Predicting sediment accumulation at the seafloor

A machine learning approach to predict sediment accumulation at the seafloor

Supervisors:

Location: Kiel

Disciplines: physical oceanography, numerical mathematics, computer science

Keywords: sediments, machine learning, data approximation

Objective: Despite the importance of seafloor sediments as a major global sink of carbon direct observation on the mass accumulation rate (MAR) of sediments are sparse, and large areas of the seafloor remain virtually unexplored. As a result, the existing data sets are inadequate to quantify the burial and removal of carbon and other seawater constituents at the seabed at global scale. Machine learning techniques employing e.g. the k-nearest neighbors algorithm have provided estimations of sediment properties (e. g. porosity, carbon content, lithology, biomass distribution) where little to no data exist (see Fig.). These machine learning algorithms are essentially a formalization of the intuitive notion that if two locations on the seafloor are similar in terms of known properties (predictors) then they are also similar in a way that we have not observed (Lee et al., 2019). More than 600 global predictor maps with a spatial resolution of 5 x 5 arc-minutes have been recently compiled (https://doi.org/10.5281/zenodo.1471638). They include key seafloor properties (bathymetry, bottom currents, distance to coasts and river mouths, etc.) that collectively regulate the distribution and accumulation of sediments at the seafloor. Moreover, a large but sparse data set of mass accumulation rates (>3700 MAR data) has been compiled at GEOMAR (https://portal.geomar.de/group/sfb754/sedimentation-database) that can be used for this project and will be continuously updated over the coming years.

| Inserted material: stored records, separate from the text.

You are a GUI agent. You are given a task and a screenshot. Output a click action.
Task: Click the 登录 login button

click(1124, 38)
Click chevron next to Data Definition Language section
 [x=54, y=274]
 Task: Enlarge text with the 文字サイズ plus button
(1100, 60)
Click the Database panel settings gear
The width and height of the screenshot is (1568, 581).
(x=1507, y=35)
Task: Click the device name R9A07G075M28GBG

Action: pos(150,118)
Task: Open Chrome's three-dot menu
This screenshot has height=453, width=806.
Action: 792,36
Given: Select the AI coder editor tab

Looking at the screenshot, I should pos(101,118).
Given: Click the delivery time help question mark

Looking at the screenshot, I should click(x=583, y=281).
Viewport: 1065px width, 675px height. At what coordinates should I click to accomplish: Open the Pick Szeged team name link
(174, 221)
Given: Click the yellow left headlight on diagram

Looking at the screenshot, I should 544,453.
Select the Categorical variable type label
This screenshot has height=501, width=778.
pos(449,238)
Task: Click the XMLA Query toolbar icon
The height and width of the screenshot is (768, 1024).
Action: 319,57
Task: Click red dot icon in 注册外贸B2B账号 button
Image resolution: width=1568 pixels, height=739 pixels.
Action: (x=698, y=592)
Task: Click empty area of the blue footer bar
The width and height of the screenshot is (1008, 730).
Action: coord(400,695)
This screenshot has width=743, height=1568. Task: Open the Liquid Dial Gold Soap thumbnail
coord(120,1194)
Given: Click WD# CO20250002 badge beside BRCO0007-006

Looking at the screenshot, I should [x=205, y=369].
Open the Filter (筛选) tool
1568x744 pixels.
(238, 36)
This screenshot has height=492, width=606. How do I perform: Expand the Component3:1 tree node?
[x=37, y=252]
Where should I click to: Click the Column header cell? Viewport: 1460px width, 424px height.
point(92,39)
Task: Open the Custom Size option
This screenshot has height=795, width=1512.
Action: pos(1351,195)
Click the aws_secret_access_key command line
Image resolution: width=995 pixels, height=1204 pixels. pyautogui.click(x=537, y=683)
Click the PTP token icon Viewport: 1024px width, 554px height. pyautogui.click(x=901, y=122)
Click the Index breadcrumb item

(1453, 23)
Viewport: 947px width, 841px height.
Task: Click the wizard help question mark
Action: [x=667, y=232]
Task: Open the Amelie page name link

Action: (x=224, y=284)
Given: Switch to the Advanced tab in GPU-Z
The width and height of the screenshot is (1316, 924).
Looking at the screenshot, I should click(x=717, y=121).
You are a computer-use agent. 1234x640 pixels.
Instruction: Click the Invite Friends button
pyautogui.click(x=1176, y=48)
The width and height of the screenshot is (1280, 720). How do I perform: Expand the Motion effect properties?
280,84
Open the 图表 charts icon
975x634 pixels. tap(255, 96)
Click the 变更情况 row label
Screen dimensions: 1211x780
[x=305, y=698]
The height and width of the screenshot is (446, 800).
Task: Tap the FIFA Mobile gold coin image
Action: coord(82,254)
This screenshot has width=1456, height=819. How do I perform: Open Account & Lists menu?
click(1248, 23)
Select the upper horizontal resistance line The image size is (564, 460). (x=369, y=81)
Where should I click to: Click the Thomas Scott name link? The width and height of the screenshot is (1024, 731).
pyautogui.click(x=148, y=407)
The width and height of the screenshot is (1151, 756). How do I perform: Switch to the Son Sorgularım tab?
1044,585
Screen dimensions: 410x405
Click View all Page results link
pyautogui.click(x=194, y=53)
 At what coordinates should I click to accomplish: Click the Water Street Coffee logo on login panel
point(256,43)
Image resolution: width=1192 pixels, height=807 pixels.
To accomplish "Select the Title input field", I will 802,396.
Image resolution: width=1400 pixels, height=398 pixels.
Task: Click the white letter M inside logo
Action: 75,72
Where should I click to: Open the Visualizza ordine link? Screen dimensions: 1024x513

Aim: In the project, we will develop and apply machine learning techniques to derive global maps of sediment accumulation at the seafloor using available predictor maps and our sparse data set on sediment accumulation rates. Different algorithms will be tested and adapted to provide a methodology that can be used to derive sediment properties were no data exist. An usual assumption in approximation theory, e.g. by use of radial basis functions, is that the function to be approximated is smooth. This is certainly not valid for the sediment properties. Therefore, standard machine learning approaches have to be adapted, e.g. by incorporation of expert knowledge. As an end product we expect the derivation of reliable global maps of MAR and further sediment properties.

References:

  • Lee, T., Wood, W.T. and Phrampus, B.J. (2019) A Machine Learning (kNN) Approach to Predicting Global Seafloor Total Organic Carbon. Global Biochemical Cycles 33.
  • Iske, A. (2018) Approximation Theory and Algorithms for Data Analysis. Texts in Applied Mathematics 68, Springer.